Greater storage capacity, flattened median for work trucks
According to a description of the project on an AMAFCA Project Schedule 2022 document, “The expansion of North Domingo Baca Dam is needed due to additional diversions into the watershed. The dam modifications will include the excavation and expansion of the existing dam pool.”
“Right now, we’re removing some of the material within the dam pool area,” Bennett said, adding that later in the project there will be reconstruction on the La Cueva diversion, the concrete channel that comes from the east.
In addition to needing greater capacity for new development, the AMAFCA project description says, “Recently completed studies on extreme precipitation have changed the values for the probable maximum precipitation and may allow utilization of the exiting auxiliary spillway.”
Residents can expect to see a lot of big trucks turning on to Eubank as they move dirt and other material from the site. “There used to be a median from the exit of the dam that didn’t allow you to turn south on Eubank,” Bennett said. “We worked with Bernalillo County and basically flattened that median so trucks can go south so they don’t have to go through the neighborhood.”
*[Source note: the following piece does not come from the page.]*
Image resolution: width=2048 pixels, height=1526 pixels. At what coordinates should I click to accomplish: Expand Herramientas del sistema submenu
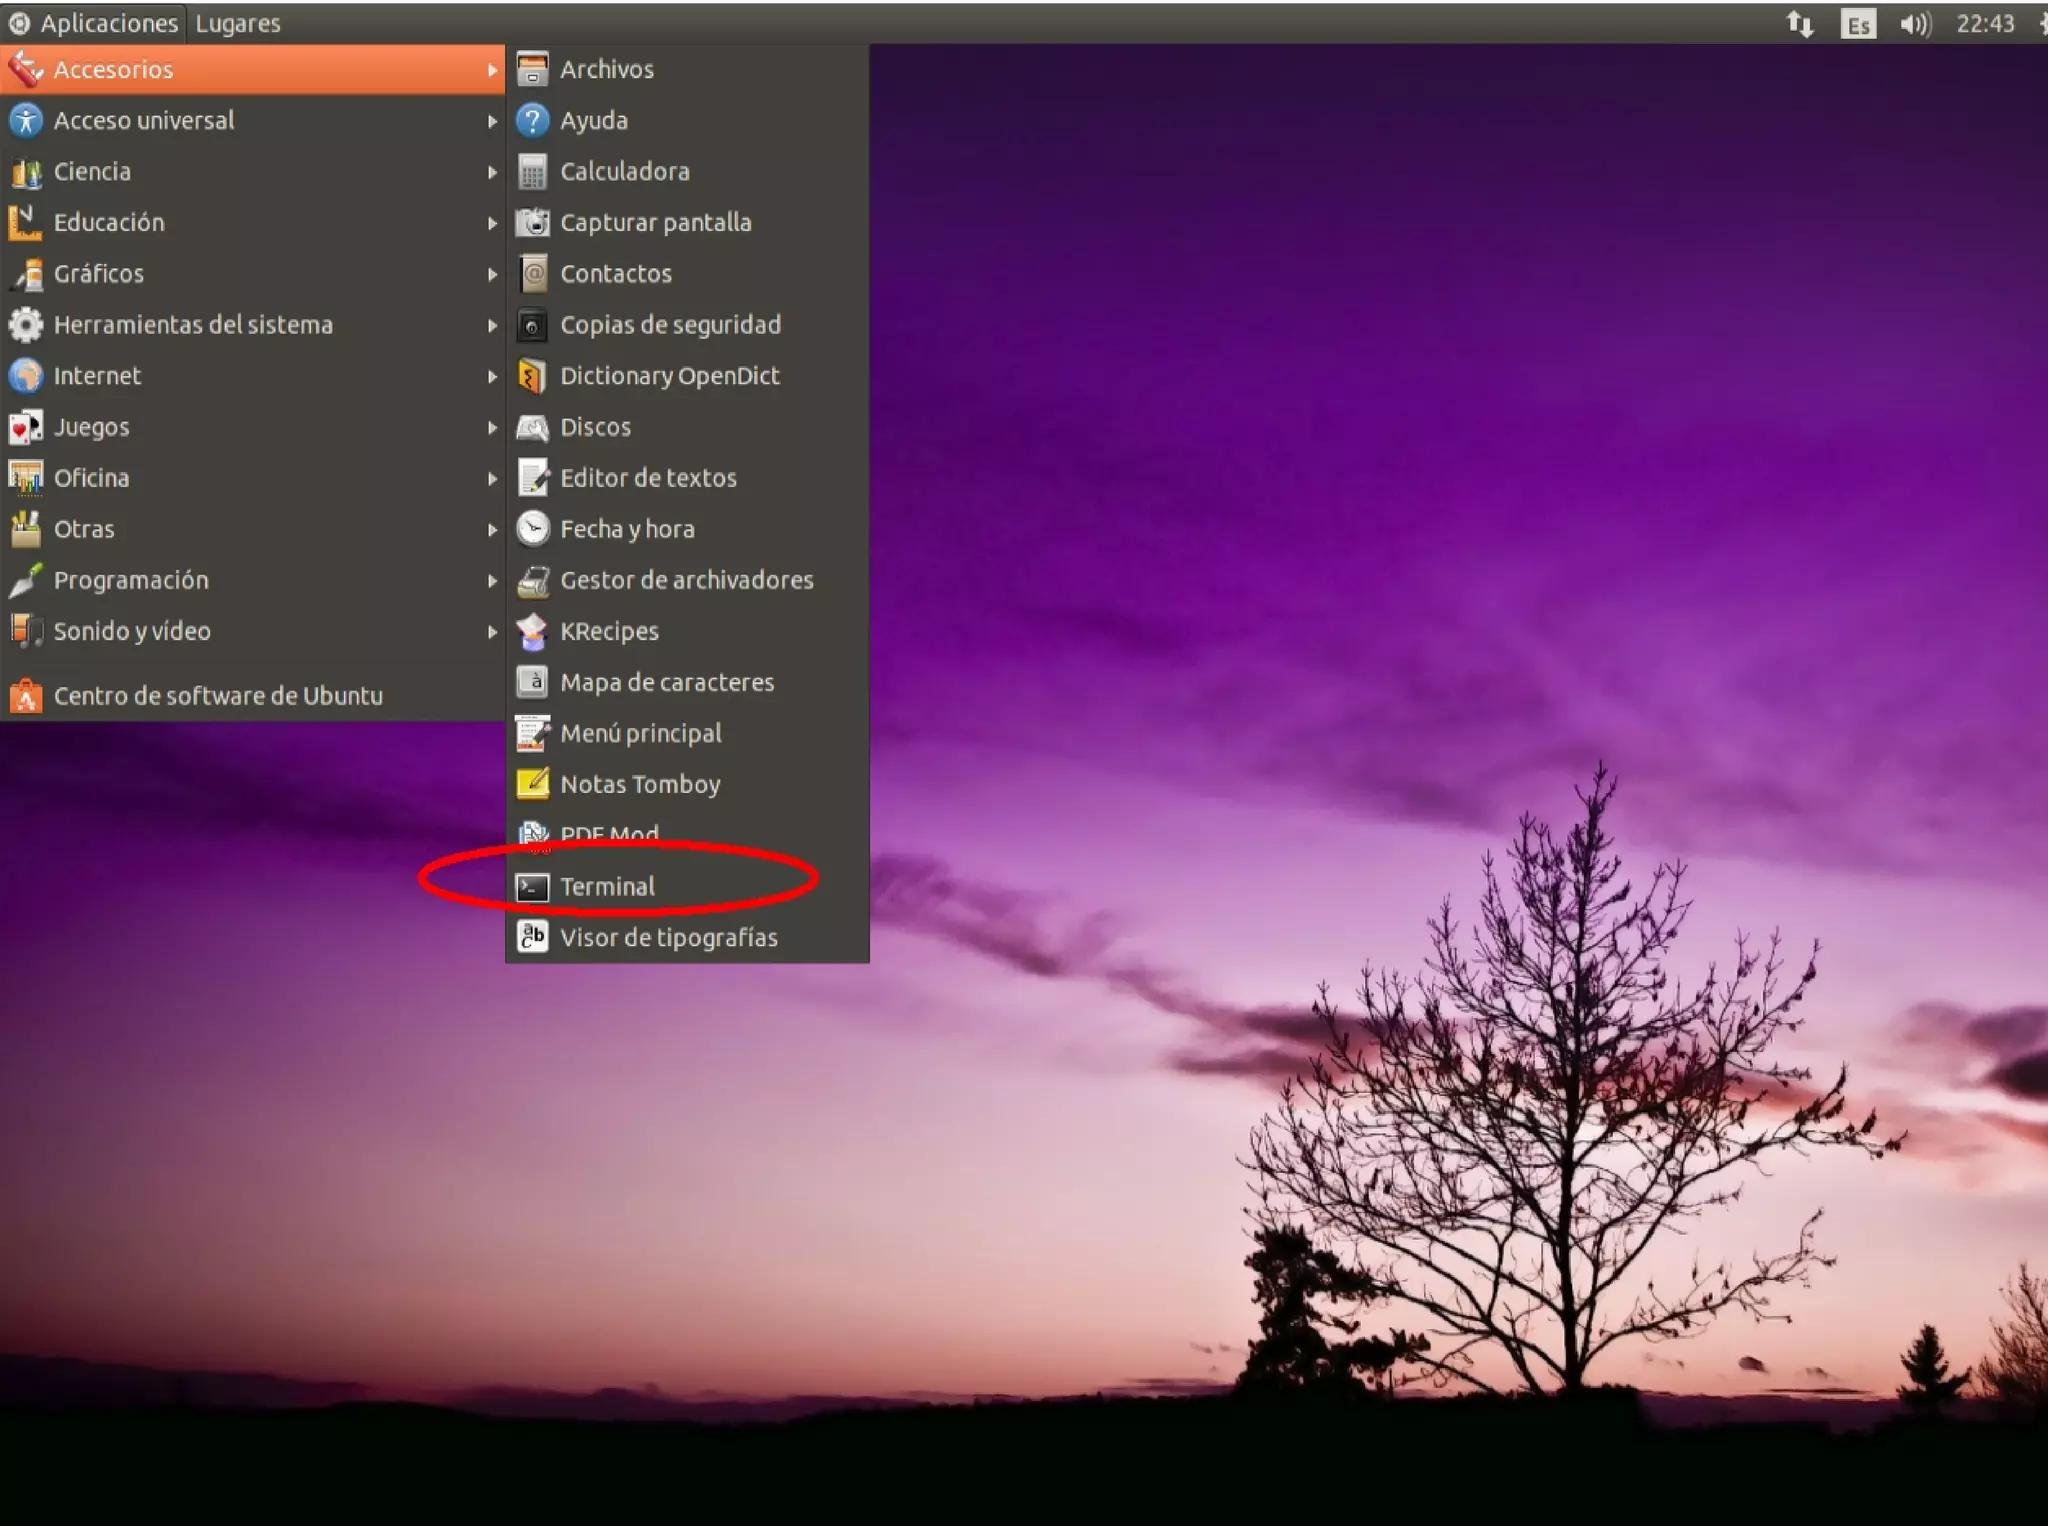click(193, 325)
On Sunday, Nov. 20 yellow plastic dividers could be seen where the median used to prevent vehicles from turning south from the dam site. Bennett said there will be a lot of trucks leaving the area as construction continues on the project and for residents to be aware of the activity.
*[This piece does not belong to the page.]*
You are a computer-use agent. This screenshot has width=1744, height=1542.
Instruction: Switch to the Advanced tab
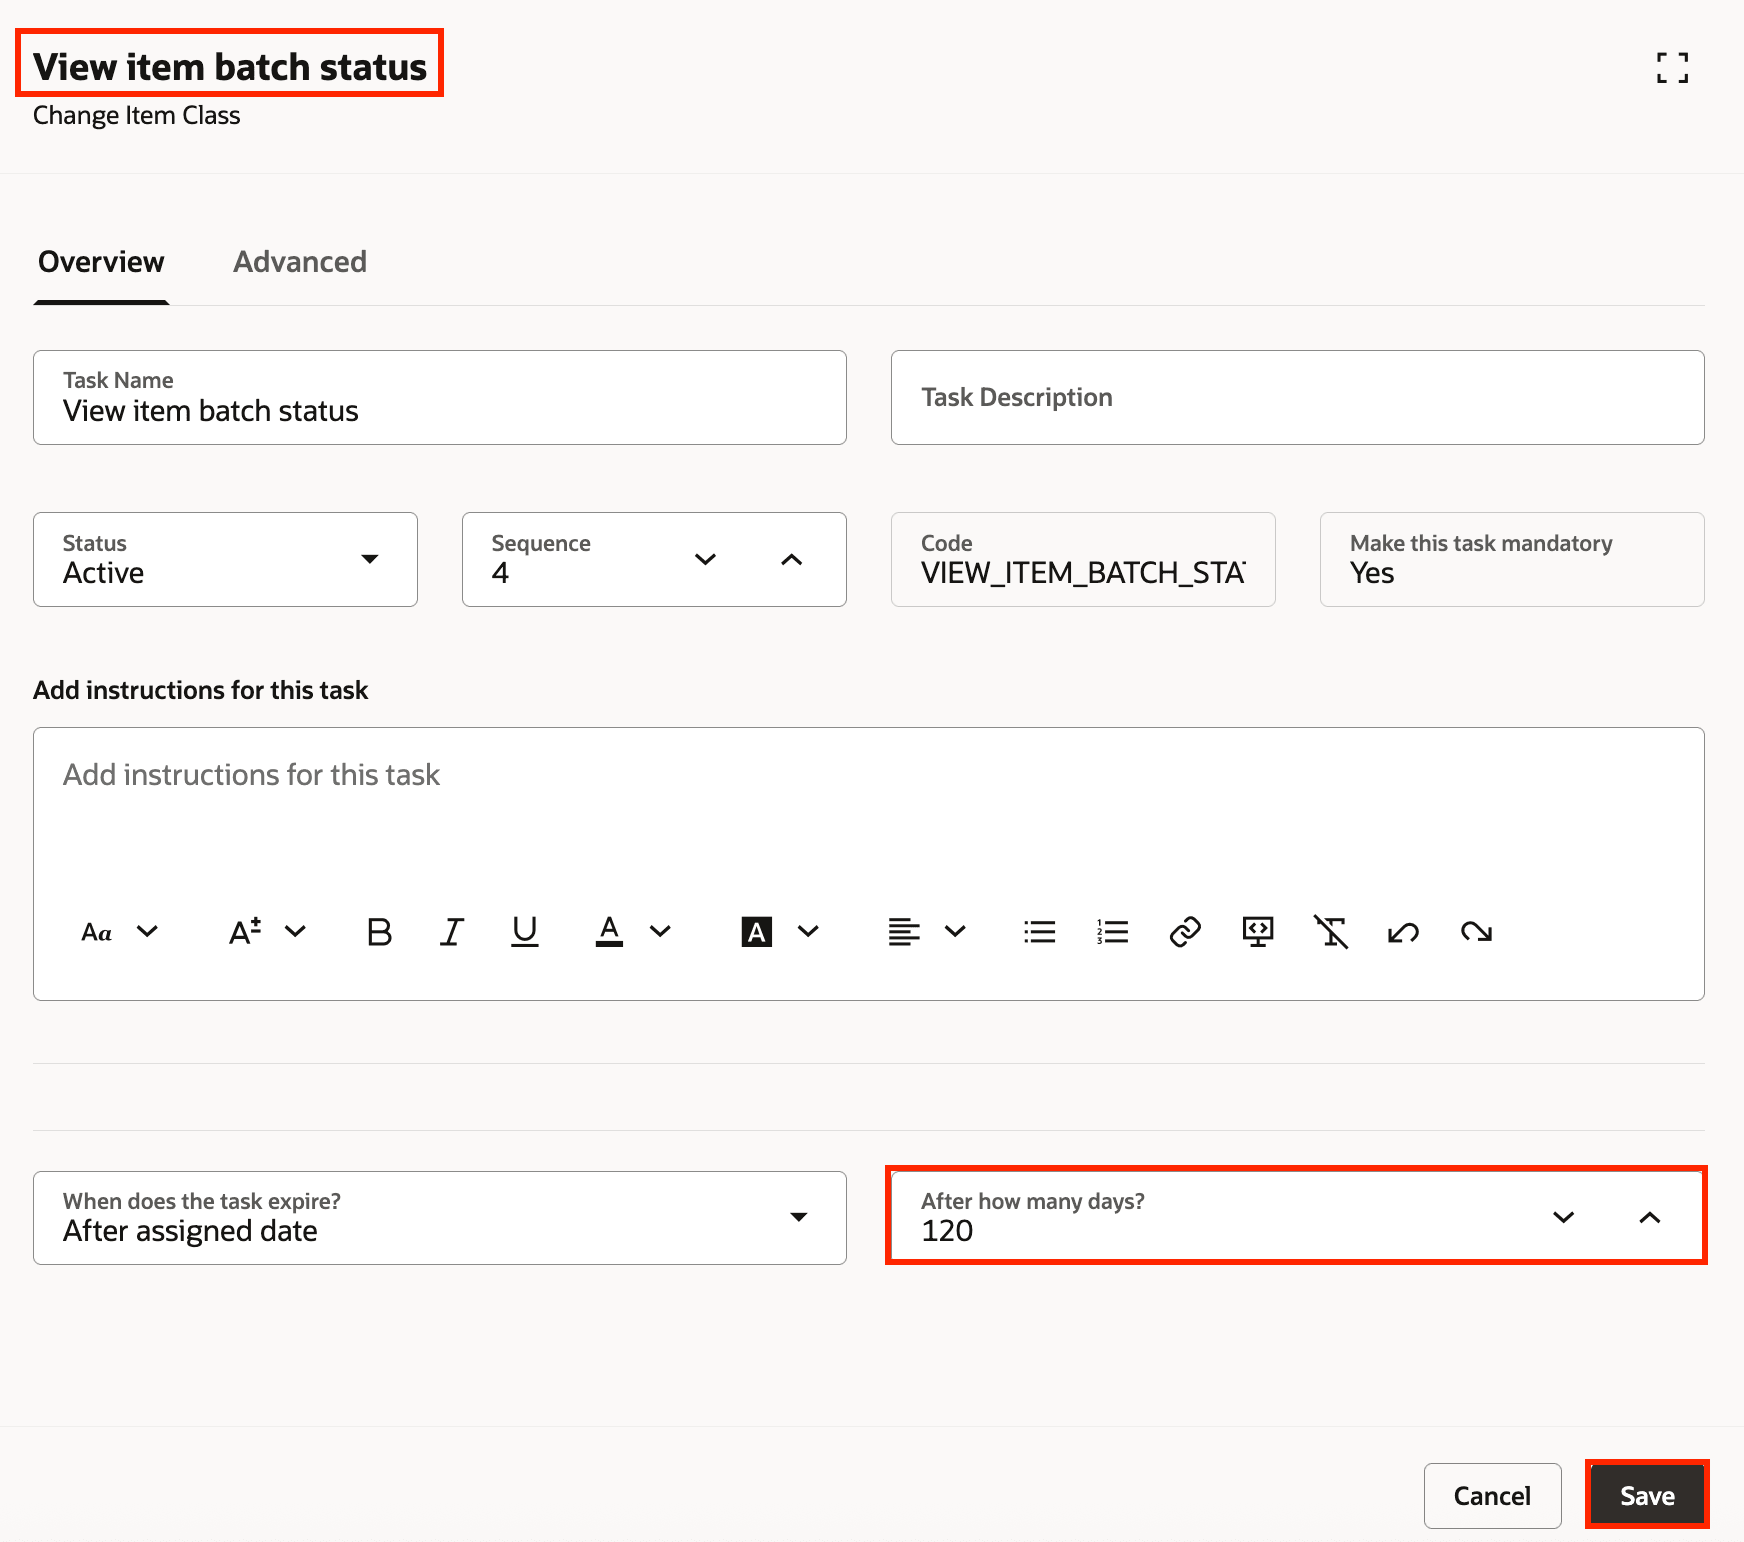coord(299,262)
Some history of North Domingo Baca Dam
A tattered but readable sign along the path atop the dam says the Domingo Baca Watershed drains 11.3 square miles and that there are three dams within the watershed – North Domingo Baca Dam, South Domingo Baca Dam and Kinney Dam.
South Domingo Baca Dam was built in 1979, North Domingo Baca Dam in 1982 and the Kinney Dam was constructed in 1995. The three dams help to protect properties downstream and are maintained by AMAFCA. Without the dams, property development could not occur in what would otherwise be designated flood plains.
According to the sign at NDB Dam, “Each dam has been retrofitted with a ported outlet structure that retains trash and debris while improving the overall water quality.” Storm water from the watershed enters the North Diversion Channel between Paseo Del Norte and Alameda Blvd. before emptying into the Rio Grande.
Dam remains active construction site even though walking paths are still open
On Sunday dog walkers, hikers and mini motorized bike riders could be seen utilizing the paths winding around North Domingo Baca Dam. Bennett emphasized that AMAFCA maintains the property for flood control and not recreation.
“People are allowed to utilize the paths, however; it is an active construction zone,” Bennett said. “There will be thousands of yards of dirt being moved and trucks working within and leaving the area.”
Although quiet on Sunday, activity at the site will likely increase over the next year and residents in the area are urged to take precaution while in and around the dam. Huge piles of boulders could be seen on the south side of the dam and large mounds of dirt on the west side of Eubank, adjacent to the Altamont Little League baseball fields.